Thomas Zaslavsky (Binghamton, N.Y.)
@NYCLugg, if your research is financed by a government, it makes no difference whether you set up a private company to do it. If you're a professor doing research at a university, it's (almost always) part of your job requirement, not an extra. The problem is the misuse of attempts to make government accountable by well funded interest groups with a desire to interfere with scholarship. That has to be faced directly. In the case of a state university, the activities of professors should be exempted from open records requirements because they are scholarly, not the functions of a political body. I know that's a tricky matter but it has to be faced.
Allison (Los Angeles)
@NYCLugg What you are describing is illegal at a public university. However, a practical way around this would be for Prof. Ventry to switch jobs to a private university, where it is not possible to compel the release of emails, etc. Businesses using FOI requests to threaten professors at public institutions, as described here, could result in the most controversial thinkers staying away from public universities, depriving students and colleagues of exposure to new and challenging ideas.
A (State Employee)
Use private email or even text on your personal cell phone about something work related one time and you can end up with the entire contents of your personal email and phone subject to open records request.
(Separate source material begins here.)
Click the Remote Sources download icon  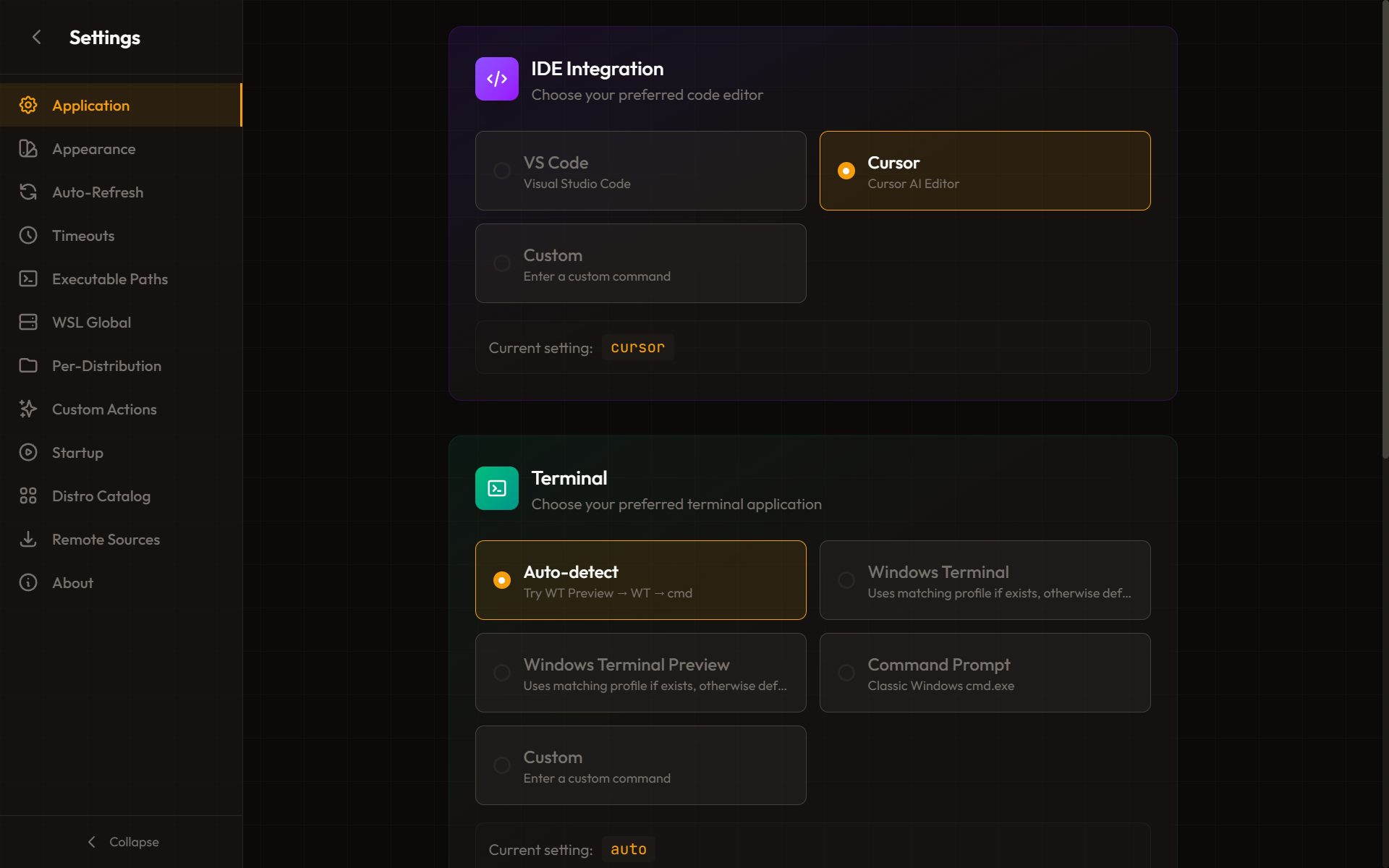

The mandate isn’t restricted to government accounts; it is for any platform on which you’ve done “work,” even if that’s replying to a text from a colleague after hours. What ends up happening is vague emails that don’t say anything (“regarding the thing we spoke about yesterday, you should go ahead and do it”) or just calling each other which takes way more time. I believe in Sunshine Laws and FOIA, but they can also make it really hard to do your job and it actually encourages decreased transparency as everyone becomes more and more paranoid about the way things could be interpreted or be misused.